### [Work to be completed]
Rewrite the records below with every occurrence of "Where should I click to" replaced by "Where do I click to", leaving all other text unchanged.

***** Records

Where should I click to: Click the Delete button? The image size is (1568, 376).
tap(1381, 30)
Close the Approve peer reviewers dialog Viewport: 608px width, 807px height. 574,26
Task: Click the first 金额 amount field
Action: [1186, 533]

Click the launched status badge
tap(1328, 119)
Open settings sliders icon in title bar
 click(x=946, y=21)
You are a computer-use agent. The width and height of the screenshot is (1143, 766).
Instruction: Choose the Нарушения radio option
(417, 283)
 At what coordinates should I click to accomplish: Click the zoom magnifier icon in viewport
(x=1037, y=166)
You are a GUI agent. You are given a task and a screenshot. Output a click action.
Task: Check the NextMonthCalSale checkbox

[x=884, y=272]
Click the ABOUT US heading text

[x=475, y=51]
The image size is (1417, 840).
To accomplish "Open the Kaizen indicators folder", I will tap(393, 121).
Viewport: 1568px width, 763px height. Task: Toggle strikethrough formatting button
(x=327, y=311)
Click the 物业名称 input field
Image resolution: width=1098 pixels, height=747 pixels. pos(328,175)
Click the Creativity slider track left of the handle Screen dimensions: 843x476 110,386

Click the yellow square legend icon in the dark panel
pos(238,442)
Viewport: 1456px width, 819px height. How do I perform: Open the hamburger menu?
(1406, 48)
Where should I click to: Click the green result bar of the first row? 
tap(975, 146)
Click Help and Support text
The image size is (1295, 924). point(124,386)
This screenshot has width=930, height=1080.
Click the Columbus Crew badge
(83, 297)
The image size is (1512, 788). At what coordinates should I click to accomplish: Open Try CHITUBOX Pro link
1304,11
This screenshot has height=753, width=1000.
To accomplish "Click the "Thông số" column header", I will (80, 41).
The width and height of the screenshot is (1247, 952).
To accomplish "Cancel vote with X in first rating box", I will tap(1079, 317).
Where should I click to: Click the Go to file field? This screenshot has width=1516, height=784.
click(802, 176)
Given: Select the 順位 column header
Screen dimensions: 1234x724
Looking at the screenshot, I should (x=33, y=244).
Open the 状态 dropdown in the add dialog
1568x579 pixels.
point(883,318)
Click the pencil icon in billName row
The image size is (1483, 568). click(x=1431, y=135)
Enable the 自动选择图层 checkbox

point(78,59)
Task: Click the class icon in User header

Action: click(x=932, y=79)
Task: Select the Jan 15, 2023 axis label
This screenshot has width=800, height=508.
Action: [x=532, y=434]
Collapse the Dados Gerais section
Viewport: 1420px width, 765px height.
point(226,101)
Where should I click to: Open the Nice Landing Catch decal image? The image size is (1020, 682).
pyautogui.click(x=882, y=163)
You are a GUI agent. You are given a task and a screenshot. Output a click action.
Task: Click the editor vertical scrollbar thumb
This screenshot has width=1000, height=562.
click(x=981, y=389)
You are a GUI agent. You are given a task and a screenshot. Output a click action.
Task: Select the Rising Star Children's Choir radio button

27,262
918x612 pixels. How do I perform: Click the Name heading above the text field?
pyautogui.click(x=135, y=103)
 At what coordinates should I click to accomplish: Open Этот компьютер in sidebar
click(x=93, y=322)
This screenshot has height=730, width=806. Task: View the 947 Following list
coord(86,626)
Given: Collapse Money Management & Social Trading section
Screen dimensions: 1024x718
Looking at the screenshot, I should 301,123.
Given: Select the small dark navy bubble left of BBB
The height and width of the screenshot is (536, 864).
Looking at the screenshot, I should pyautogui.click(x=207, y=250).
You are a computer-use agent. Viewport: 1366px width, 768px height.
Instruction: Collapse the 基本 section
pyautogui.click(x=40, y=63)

**********

### [Output for this task]
Where do I click to: Click the Delete button? The image size is (1568, 376).
tap(1381, 30)
Close the Approve peer reviewers dialog Viewport: 608px width, 807px height. 574,26
Task: Click the first 金额 amount field
Action: [1186, 533]

Click the launched status badge
tap(1328, 119)
Open settings sliders icon in title bar
 click(x=946, y=21)
You are a computer-use agent. The width and height of the screenshot is (1143, 766).
Instruction: Choose the Нарушения radio option
(417, 283)
 At what coordinates should I click to accomplish: Click the zoom magnifier icon in viewport
(x=1037, y=166)
You are a GUI agent. You are given a task and a screenshot. Output a click action.
Task: Check the NextMonthCalSale checkbox

[x=884, y=272]
Click the ABOUT US heading text

[x=475, y=51]
The image size is (1417, 840).
To accomplish "Open the Kaizen indicators folder", I will tap(393, 121).
Viewport: 1568px width, 763px height. Task: Toggle strikethrough formatting button
(x=327, y=311)
Click the 物业名称 input field
Image resolution: width=1098 pixels, height=747 pixels. pos(328,175)
Click the Creativity slider track left of the handle Screen dimensions: 843x476 110,386

Click the yellow square legend icon in the dark panel
pos(238,442)
Viewport: 1456px width, 819px height. How do I perform: Open the hamburger menu?
(1406, 48)
Where do I click to: Click the green result bar of the first row? 
tap(975, 146)
Click Help and Support text
The image size is (1295, 924). point(124,386)
This screenshot has width=930, height=1080.
Click the Columbus Crew badge
(83, 297)
The image size is (1512, 788). At what coordinates should I click to accomplish: Open Try CHITUBOX Pro link
1304,11
This screenshot has height=753, width=1000.
To accomplish "Click the "Thông số" column header", I will (80, 41).
The width and height of the screenshot is (1247, 952).
To accomplish "Cancel vote with X in first rating box", I will tap(1079, 317).
Where do I click to: Click the Go to file field? This screenshot has width=1516, height=784.
click(802, 176)
Given: Select the 順位 column header
Screen dimensions: 1234x724
Looking at the screenshot, I should (x=33, y=244).
Open the 状态 dropdown in the add dialog
1568x579 pixels.
point(883,318)
Click the pencil icon in billName row
The image size is (1483, 568). click(x=1431, y=135)
Enable the 自动选择图层 checkbox

point(78,59)
Task: Click the class icon in User header

Action: click(x=932, y=79)
Task: Select the Jan 15, 2023 axis label
This screenshot has width=800, height=508.
Action: [x=532, y=434]
Collapse the Dados Gerais section
Viewport: 1420px width, 765px height.
point(226,101)
Where do I click to: Open the Nice Landing Catch decal image? The image size is (1020, 682).
pyautogui.click(x=882, y=163)
You are a GUI agent. You are given a task and a screenshot. Output a click action.
Task: Click the editor vertical scrollbar thumb
This screenshot has width=1000, height=562.
click(x=981, y=389)
You are a GUI agent. You are given a task and a screenshot. Output a click action.
Task: Select the Rising Star Children's Choir radio button

27,262
918x612 pixels. How do I perform: Click the Name heading above the text field?
pyautogui.click(x=135, y=103)
 At what coordinates should I click to accomplish: Open Этот компьютер in sidebar
click(x=93, y=322)
This screenshot has height=730, width=806. Task: View the 947 Following list
coord(86,626)
Given: Collapse Money Management & Social Trading section
Screen dimensions: 1024x718
Looking at the screenshot, I should 301,123.
Given: Select the small dark navy bubble left of BBB
The height and width of the screenshot is (536, 864).
Looking at the screenshot, I should pyautogui.click(x=207, y=250).
You are a computer-use agent. Viewport: 1366px width, 768px height.
Instruction: Collapse the 基本 section
pyautogui.click(x=40, y=63)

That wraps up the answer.